Pour bien des ménages, gérer les finances est un casse-tête. Et si la clé était de considérer sa famille comme une petite entreprise ? Quand PME signifie papa, maman, enfants.
La dernière fois qu'un pro de la finance a tenté de donner des conseils à Frédéric Pratte, il lui a finalement offert... un emploi ! «J'avais déjà mis en place toutes les stratégies qu'il me conseillait, alors il a voulu m'engager», raconte-t-il.
En matière de finances personnelles, ce Beauceron dans la trentaine est effectivement un modèle. Il y a 10 ans, son beau-père lui a offert un exemplaire d'Un barbier riche, le livre culte de David Chilton. L'auteur y met en scène un barbier fictif qui donne des conseils à ses clients pour qu'ils s'enrichissent et martèle l'importance de l'épargne.
Depuis, sa conjointe et lui ont un plan qu'ils respectent à la lettre. Épargner 10 % de leurs revenus. Cotiser le maximum à leur REER. Consommer raisonnablement. Constituer un patrimoine - en plus de leur résidence, ils ont déjà un immeuble de logements et un véhicule récréatif - qu'ils pourront léguer à leurs enfants.

§ **DONNÉES**:
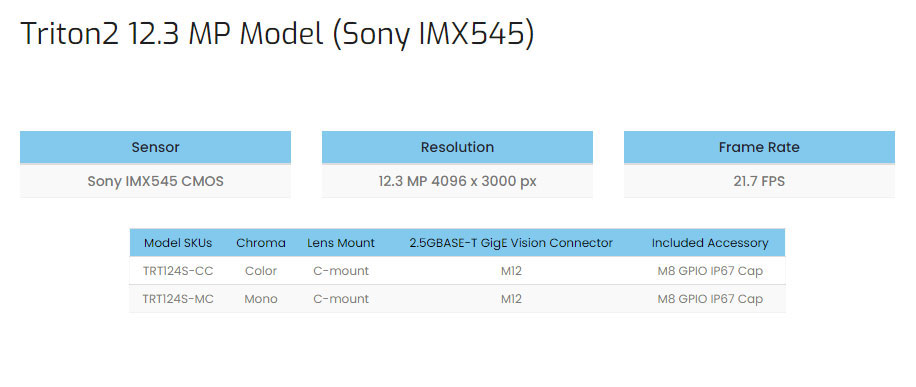Click the Chroma column header

click(x=261, y=243)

§ **CONSIGNES DE L'EXERCICE**:
1. D'après le document, quel livre le beau-père de Frédéric Pratte lui a-t-il offert il y a 10 ans ?
2. Recopiez fidèlement le passage du document qui va de « Depuis, sa conjointe » jusqu'à « à leurs enfants. » inclusivement.
3. Résumez le document en deux phrases.

§ **CORRIGÉ DES EXERCICES**:
1. Un barbier riche, de David Chilton.

2.
Depuis, sa conjointe et lui ont un plan qu'ils respectent à la lettre. Épargner 10 % de leurs revenus. Cotiser le maximum à leur REER. Consommer raisonnablement. Constituer un patrimoine - en plus de leur résidence, ils ont déjà un immeuble de logements et un véhicule récréatif - qu'ils pourront léguer à leurs enfants.

3. Frédéric Pratte, un Beauceron dans la trentaine, est un modèle en matière de finances personnelles, à tel point qu'un professionnel de la finance venu le conseiller a voulu l'engager. Depuis que son beau-père lui a offert Un barbier riche, de David Chilton, sa conjointe et lui respectent un plan strict : épargner 10 % de leurs revenus, cotiser le maximum à leur REER, consommer raisonnablement et constituer un patrimoine à léguer à leurs enfants.